Owners of the CHAOS tokens have a good example of how combined works might come together in the shape of CHAOS #501, a digital sculpture of multiple works from the series which was shown on a giant screen (just over 3m tall by 9m wide) at Gagosian in New York in 2022. It worked “like a painting on that huge bezel-free seamless screen,” Fischer remembers. “It was really overwhelming”. And, he says, “we can have smaller experiences of that, where we unlock these pairs [of renderings of household objects], which are interesting when they communicate, into a bigger thing. We can fuse them and see what happens.”
This is the first time, Amacher says, that 1OF1—which prefers to describe digital art as art of the digital age—has provided the technological backing to an artist they are supporting. Zurrer has spoken of 1OF1 being on a mission to help prominent digital artists take their place in the art canon. 1OF1 joined the RF.C Collection (headed by the digital art patron Pablo Rodriguez-Fraile and the designer Desiree Casoni) to acquire the media artist Refik Anadol’s AI artwork Machine Hallucinations for the Museum of Modern Art, New York (MoMA) in 2023. It also backed Anadol’s one-man exhibition Echoes of the Earth: Living Archive at Serpentine in London earlier this year; and a world tour of Beeple’s HUMAN ONE, the digital artist's first physical work, which Zurrer acquired in 2021 for $28.9 million (4700 ETH).
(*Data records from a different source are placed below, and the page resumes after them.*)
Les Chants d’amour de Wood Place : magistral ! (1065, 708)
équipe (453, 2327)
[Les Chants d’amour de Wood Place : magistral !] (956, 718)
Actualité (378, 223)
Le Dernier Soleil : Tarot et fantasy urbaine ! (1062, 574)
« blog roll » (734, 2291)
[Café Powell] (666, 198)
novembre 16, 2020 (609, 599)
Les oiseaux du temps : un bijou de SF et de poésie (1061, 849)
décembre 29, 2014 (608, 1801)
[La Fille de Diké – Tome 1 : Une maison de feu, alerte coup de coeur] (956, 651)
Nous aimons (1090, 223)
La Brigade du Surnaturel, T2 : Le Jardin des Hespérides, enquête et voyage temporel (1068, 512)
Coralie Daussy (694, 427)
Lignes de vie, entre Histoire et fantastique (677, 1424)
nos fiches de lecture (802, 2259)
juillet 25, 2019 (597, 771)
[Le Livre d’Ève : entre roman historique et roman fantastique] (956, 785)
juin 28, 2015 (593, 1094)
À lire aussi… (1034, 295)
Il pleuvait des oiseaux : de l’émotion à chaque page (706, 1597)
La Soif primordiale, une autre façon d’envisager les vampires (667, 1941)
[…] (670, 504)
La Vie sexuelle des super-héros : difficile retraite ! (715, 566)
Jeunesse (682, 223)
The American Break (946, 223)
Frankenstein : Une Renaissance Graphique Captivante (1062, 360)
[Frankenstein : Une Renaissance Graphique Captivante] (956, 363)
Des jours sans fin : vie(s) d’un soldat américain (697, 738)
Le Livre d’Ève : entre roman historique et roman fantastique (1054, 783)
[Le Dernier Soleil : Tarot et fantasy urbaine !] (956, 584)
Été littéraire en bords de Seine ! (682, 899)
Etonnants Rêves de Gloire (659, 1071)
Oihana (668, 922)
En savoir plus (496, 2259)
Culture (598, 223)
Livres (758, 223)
"As collectors ourselves," Amacher says, "we are not only intrigued by Urs’s artwork, but by his ability to deliver agency to his audience. With CHAOS ENTROPY, the relationship between collector and artist transcends a basic commercial transaction and becomes a collaboration. This community-oriented building process lies at the heart of crypto native values, which really excite us."
Amacher sees CHAOS ENTROPY as going back to Fischer's long-held practice of participatory sculpture. “If you think about his candles, the collector has a choice to burn the candles or to leave them as they are. And that choice comes at a cost,” Amacher says. “The interesting part [with CHAOS ENTROPY] is that you'll see a real world gamification scenario where collectors have to make the decision. Do they prefer 10 individual pairs or do they want 20 objects to revolve around each other and receive a different artwork? It is based on their choice … which means there's more direct interaction between collector and artist.”
Fischer plans, he says, to play with scale in the CHAOS ENTROPY stage, in contrast to CHAOS #1–#500, where the paired objects were in exact scale with each other. He might, for example, bring together a chair and a matchstick so that the scale of the smaller objects “gets way bigger and the bigger things get smaller”.
This playfulness is at one with the broad range of Fischer's artistic sympathies, and his work which scales up to monumental public sculptures, including his Giant Clay series. Appearing on The Art Newspaper's podcast A Brush With… in December 2023, Fischer listed works that he could not live without that were both monumental (Stonehenge and the Easter island figures) and ineffably Baroque (Gian Lorenzo Bernini's sculptures Apollo and Daphne, around 1622-25 and Sleeping Hermaphroditus, 1620).
As an artist, Fischer said in December, he is tuning in, waiting, not rushing. “Art is for nothing of purpose," he said. "It just is.”